I’d start the serious mods path with investing in Btssm or Romraider.
In order to mod and get tuned for mods, you need to establish your current state of tune via health checks and logging, and maintain that state after the tune where you’re generally running the car with more power and less headroom for contingencies.
Since you’re just coming off your P’s, I’d hold off on the turbo upgrade for now, as ime it’s going to be plenty of fun with exhaust and intake mods and a tune. It’s been enough to satisfy my requirements for the last 8 years.
Some of this is because the tune is so good.

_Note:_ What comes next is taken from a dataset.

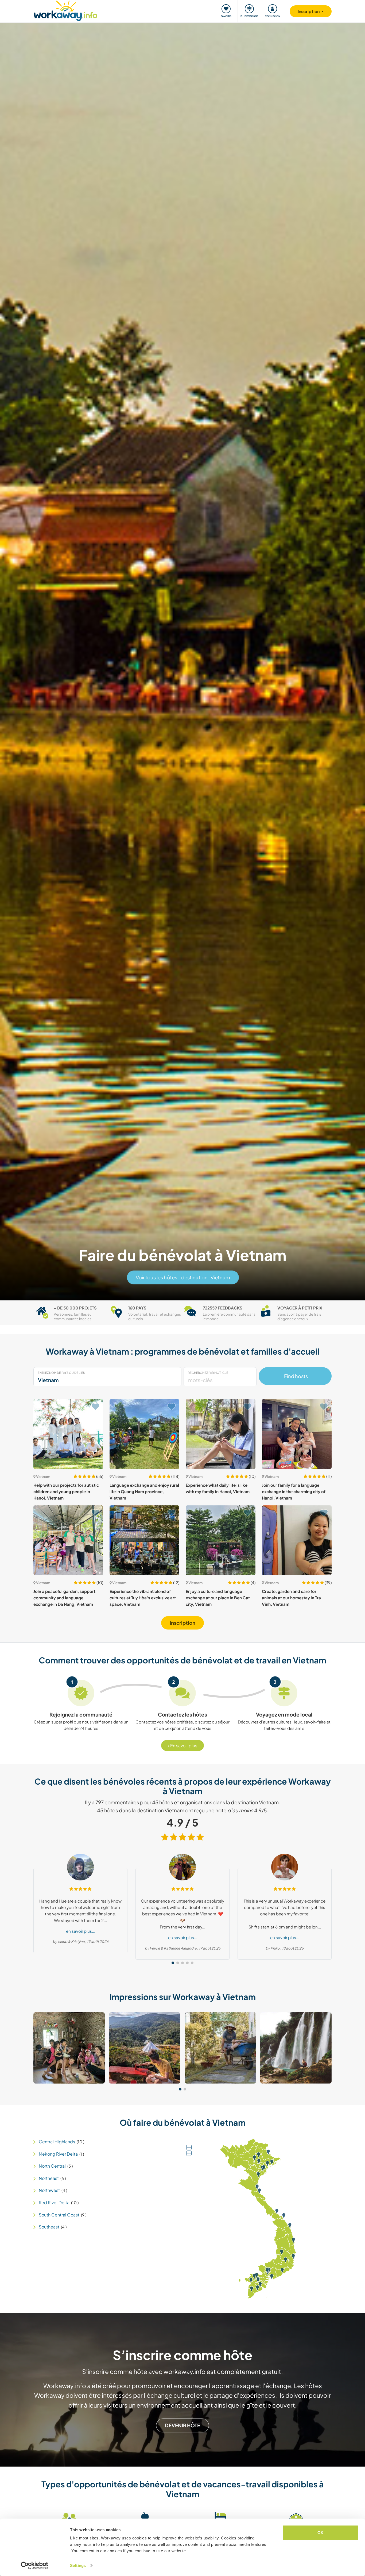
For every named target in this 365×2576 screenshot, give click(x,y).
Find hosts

The car is perfectly useable in all modes, at 7, 12 and 15 psi via the SI-drive controller, it never gets old
Its probably making 160wkw which suits my skill set and budget for maintenance perfectly.
I guess I find as much enjoyment from the driveline and suspension mods which along with the responsive vf46 seem to be the perfect balance for my use case, hauling gear around Victoria.
As for handling mods, just upgrade any worn out stock relieved bushes with solid poly items, eg front lca rear position, the diff bushes, pitch stop and transmission mount.
You’ll know when your stock suspension is wallowy on bumps and is crashing on big bumps.
Generally when you feel it’s limiting your options and enjoyment.
Get the very best dampers you can afford and that’s it.
Our GT is on Shockworks and our 2.5i is on Koni Yellows.
No need to reinvent your handling and chassis dynamics with uprated swaybars, if your dampers are capable.
Due to the limited suspension travel on a gen4, keeping as much compliance as possible is a good thing for grip and comfort.
Member STiful just went through the vf52 upgrade process, maybe check his posts for the considerations encountered.
Using a Perrin or psr v2 silicone inlet (more affordable) should maintain the correct pressure differential in the inlet for the pcv returns, meaning less reliance on an aos/cc setup for a street driven car not running e85, (edit) and running stock-ish boost. Going over 20psi max boost, yes verified aos/cc setup to suit your application is indeed a good idea, mainly because at high boost you’ll (sooner or later) be likely to have a built engine.
How soon is related to your budget, application and knock monitoring and prevention strategy. See below.
Anyhow, back to the question, you’ll want to install a wbo2 in your dump pipe and preferably log it via the ecu.
And potentially use a knock monitoring device, since a 1.5xtr with any of the optional exhaust housings is capable of making serious power, power which needs close monitoring so as not to blow your stock engine.
Similarly your driveline will be close to the limit, so you must ask yourself if making over 200wkw is the right move financially, when an $800 vf52 would probably have enough response & top end, plus general reliability.
So what’s your intended use case and budget?